Après 50 ans, ces gestes de médecine esthétique figent le visage : ce que ce chirurgien déconseille pour rester naturelle
Passé 50 ans, la peau ménopausée ne réagit plus aux injections comme à 30 ans, et certains effets de mode peuvent figer le visage. Un chirurgien détaille les gestes de médecine esthétique après 50 ans à éviter et ceux qui respectent vos traits.
Passer la barre des 50 ans donne souvent envie de rafraîchir son visage, sans le transformer. Mais les mêmes gestes de médecine esthétique après 50 ans n’offrent plus du tout le même résultat qu’à 30 ans.
Entre peau ménopausée plus fine, volumes qui glissent et modes relayées par les réseaux sociaux, certains gestes deviennent mal adaptés. En France, 40 % de la population a déjà eu recours ou envisage d’avoir recours à la médecine ou à la chirurgie esthétique, ce qui pousse des chirurgiens à rappeler l’importance de garder un visage naturel.
Après 50 ans, un visage qui change
Avec la ménopause, les œstrogènes chutent et la peau perd collagène, épaisseur et élasticité. Elle se froisse plus facilement, devient sèche, tandis que l’ovale se relâche et que les volumes descendent vers le bas du visage.
Les lèvres changent : elles s’affinent, l’arc de Cupidon s’aplatit et des ridules apparaissent. Pour les auteures d’un article scientifique cité par Beauté Test, l’objectif est d’hydrater, redessiner légèrement et lisser plutôt que créer un volume spectaculaire.

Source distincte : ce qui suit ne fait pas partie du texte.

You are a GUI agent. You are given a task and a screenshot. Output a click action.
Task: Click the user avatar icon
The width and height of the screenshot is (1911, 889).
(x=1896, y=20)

Russian Lips et Botox : quand ça dérape
Les Russian Lips concentrent bien ce décalage générationnel. Cette injection d’acide hyaluronique donne un volume surtout vertical et un arc de Cupidon très dessiné, une signature prisée des 18-35 ans.
Sur des lèvres matures déjà amincies et ridées, ce contour géométrique peut durcir les traits. Et puis il attire surtout le regard sur la bouche, parfois en décalage complet avec un visage plus relâché.
Fils, lasers et mini-lifting : la voie plus naturelle
Le Botox trop dosé fait aussi partie des pièges après 50 ans : la toxine lisse les rides, mais un front totalement immobile donne vite un air figé. Des célébrités l’ont d’ailleurs reconnu : « Je préfère voir mon visage vieillir », confie Cameron Diaz dans des propos rapportés par Elle, tandis que Cindy Crawford admet : « J’ai laissé tomber parce que je ne me reconnaissais plus ».
Les chirurgiens citent aussi le sur-remplissage du centre du visage ou l’usage répété de fils tenseurs, responsables de visages gonflés, et préfèrent des injections plus discrètes en périphérie. Pour la qualité de peau, ils misent sur des lasers fractionnés doux, la radiofréquence, les ultrasons et les skinboosters, et, en cas de relâchement marqué, sur un mini-lifting ou une blépharoplastie, avec des résultats durables, alors que l’Ordre des médecins signale une hausse des complications d’injections illégales, passées de 22 cas en 2021 à 128 en 2024.
FAQ sur la médecine esthétique après 50 ans
Peut-on encore faire du Botox après 50 ans ?
Oui, le Botox reste possible en utilisant de faibles doses et en conservant un minimum de mouvement.
Quels actes de médecine esthétique éviter après 50 ans ?
Les plus discutés sont les Russian Lips marqués, le sur-remplissage du centre du visage et des fils tenseurs répétés.
Quelles alternatives privilégier pour un résultat naturel après 50 ans ?
Les spécialistes recommandent lasers fractionnés doux, radiofréquence, ultrasons, skinboosters et, si besoin, un mini-lifting cervico-facial léger.
Sources
En bref
- Après 50 ans et la ménopause, la peau s’affine, les volumes du visage descendent et les lèvres se modifient, ce qui change la façon dont la médecine esthétique agit.
- Russian Lips très marqués, Botox trop dosé, sur-remplissage du centre du visage et fils tenseurs répétés sont pointés comme gestes à éviter, au profit de techniques plus douces.
- Lasers fractionnés, radiofréquence, ultrasons, skinboosters, mini-lifting ou blépharoplastie offrent des alternatives plus naturelles, à condition de rester dans un cadre médical sécurisé.